*WHAT THE TASK REQUIRES*:
From the line containing "Task: Open the #binance hashtag link" to the end of the records below, both included, every line should be repeated exactly; pictures should be dropped.

Stored data entries:
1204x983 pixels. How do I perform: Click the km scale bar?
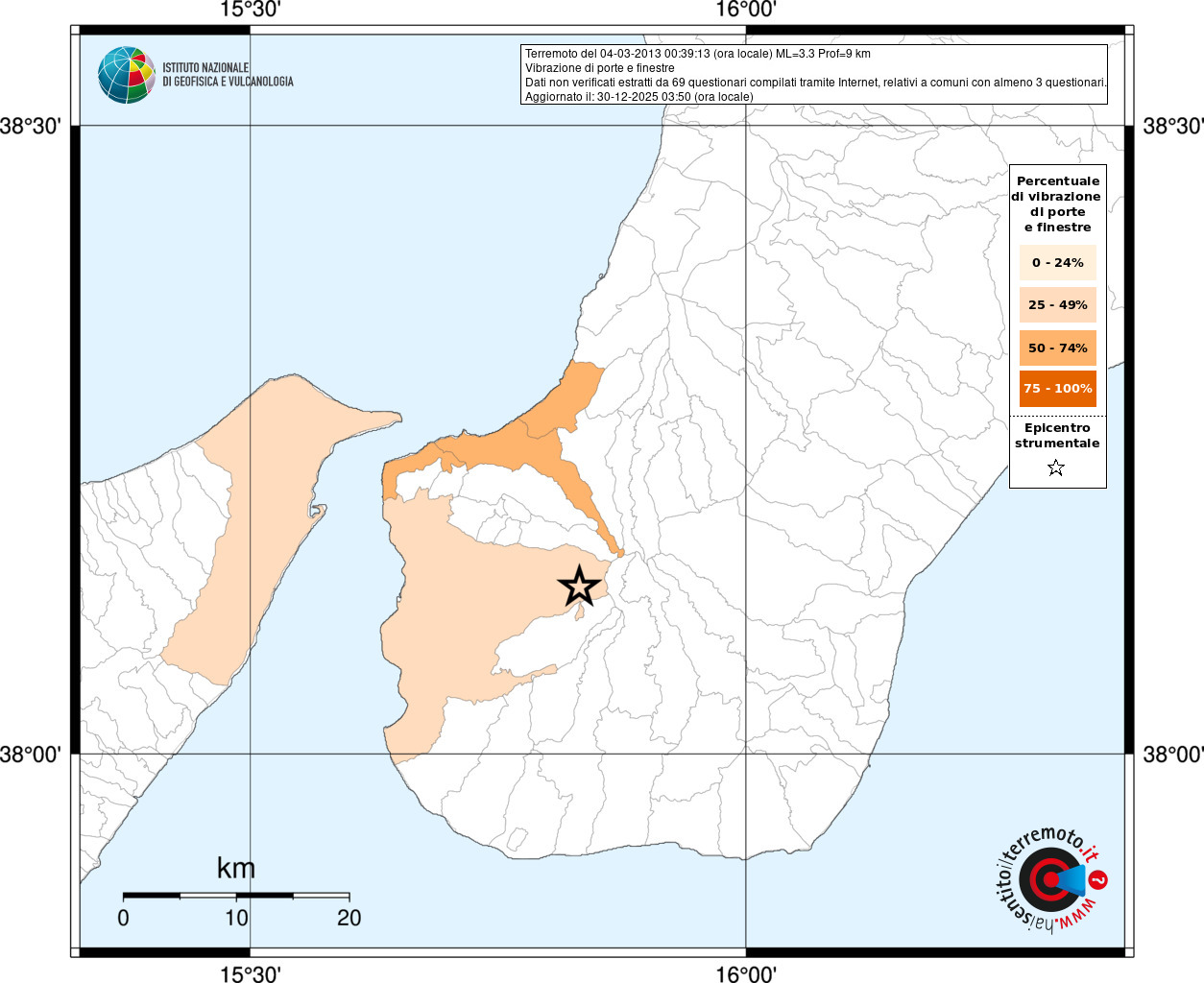236,896
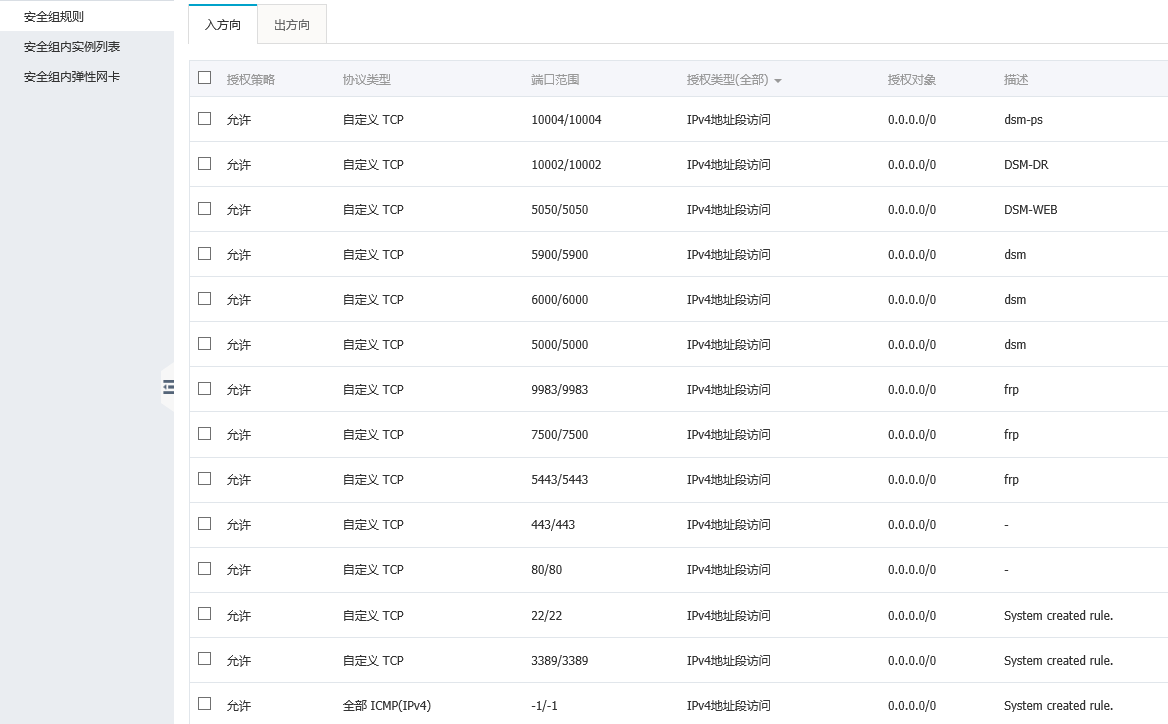Select the checkbox for port 22/22 rule
Screen dimensions: 1168x724
pos(205,614)
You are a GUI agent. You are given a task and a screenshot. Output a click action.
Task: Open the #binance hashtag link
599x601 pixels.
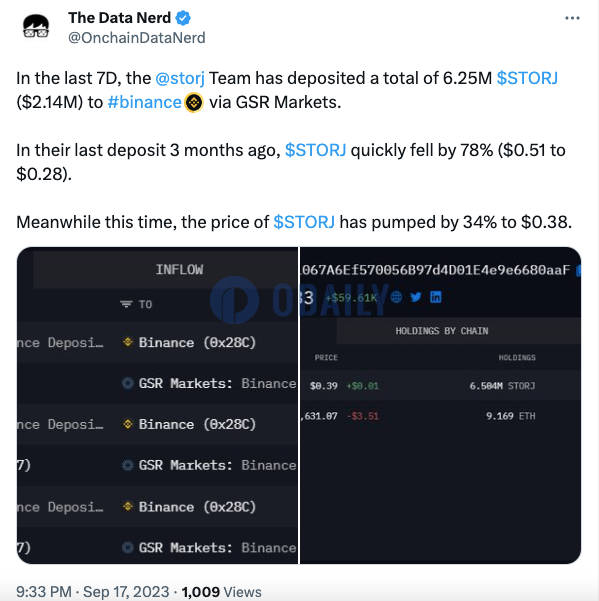144,102
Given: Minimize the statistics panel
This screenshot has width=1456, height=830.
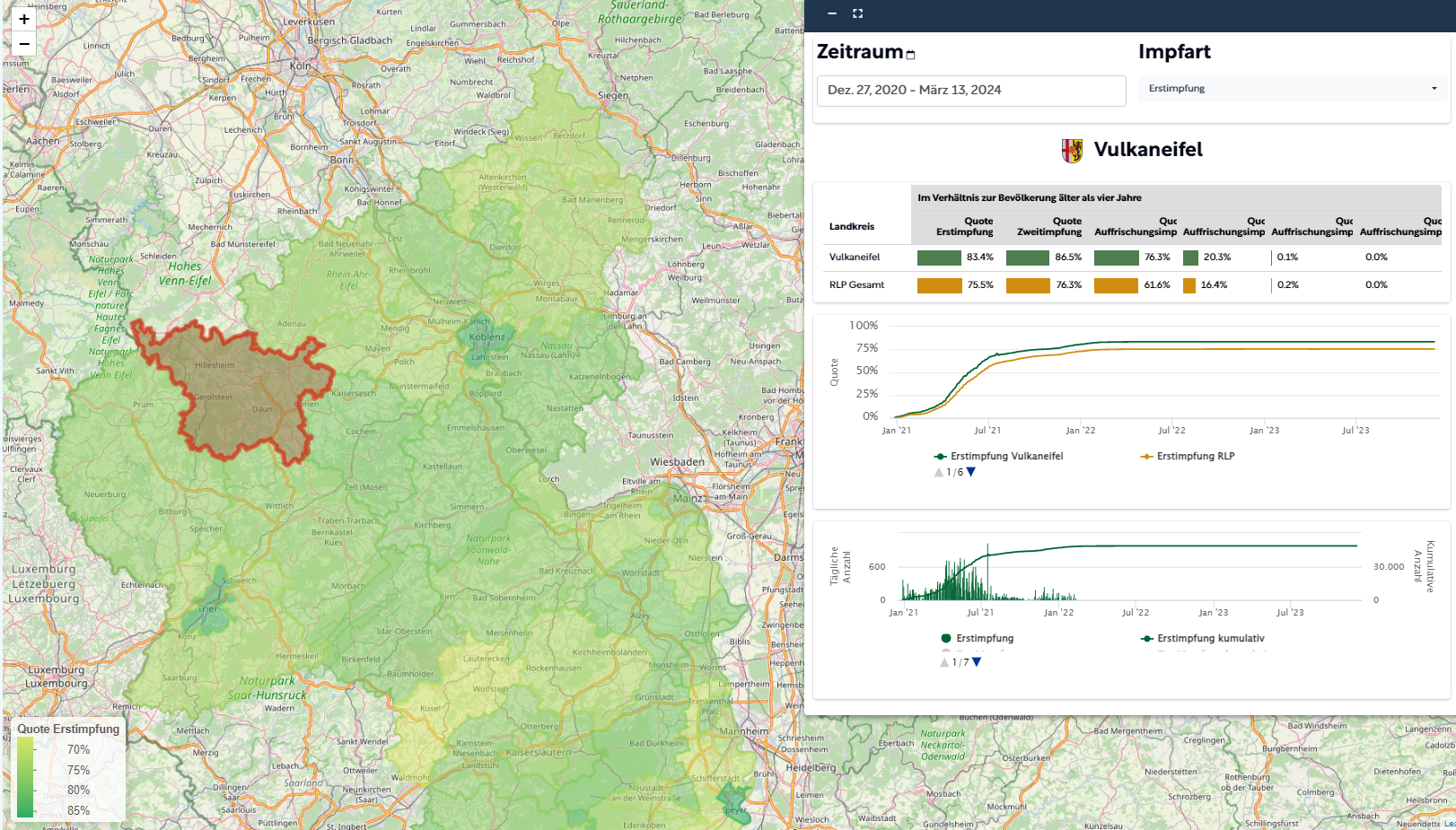Looking at the screenshot, I should [832, 13].
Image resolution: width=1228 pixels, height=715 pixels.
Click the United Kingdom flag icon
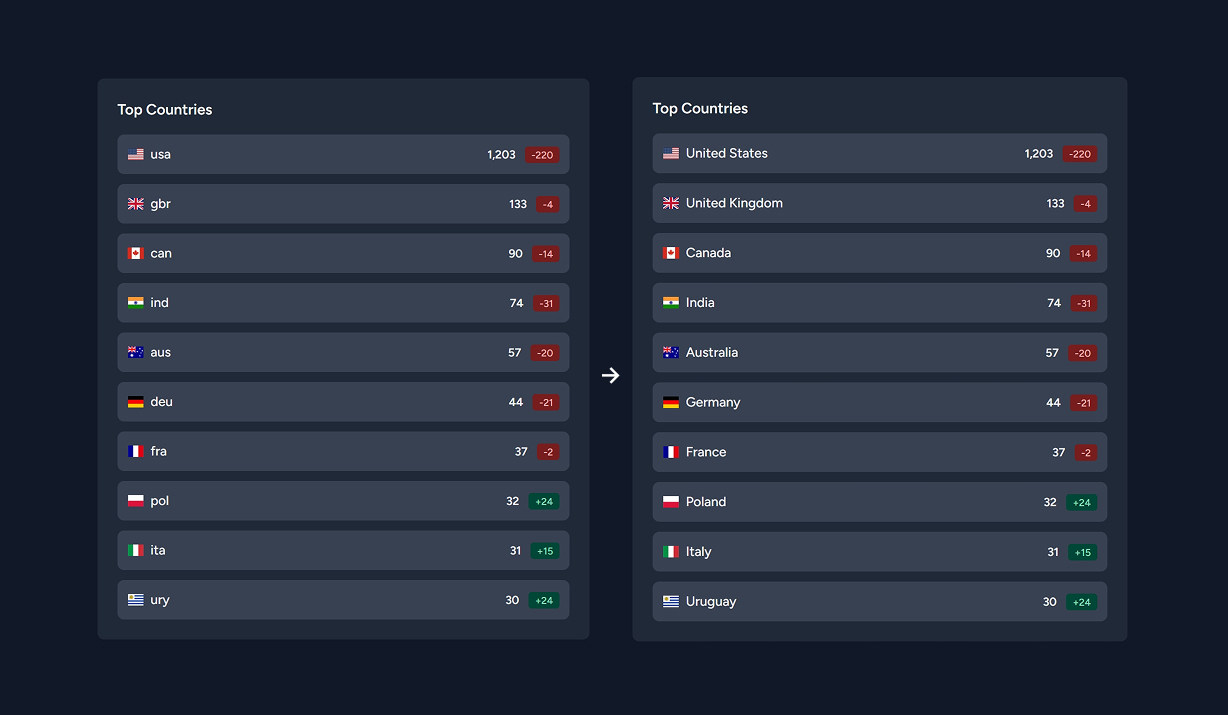point(670,202)
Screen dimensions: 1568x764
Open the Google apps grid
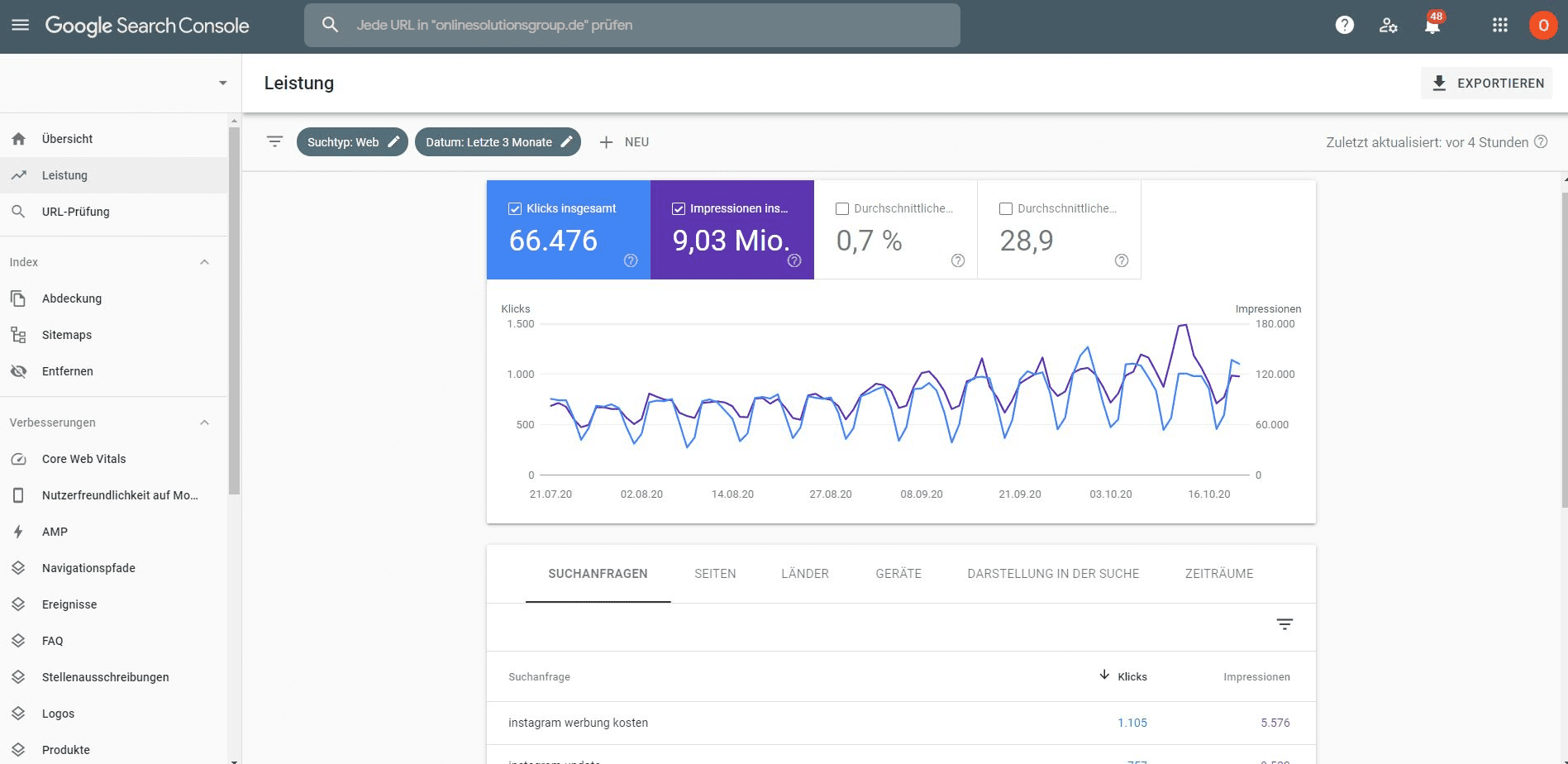[1500, 25]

*TASK RESPONSE*:
Task: Open the #binance hashtag link
599x601 pixels.
144,102
Given: Minimize the statistics panel
This screenshot has width=1456, height=830.
Looking at the screenshot, I should [832, 13].
Image resolution: width=1228 pixels, height=715 pixels.
Click the United Kingdom flag icon
point(670,202)
Screen dimensions: 1568x764
Open the Google apps grid
[1500, 25]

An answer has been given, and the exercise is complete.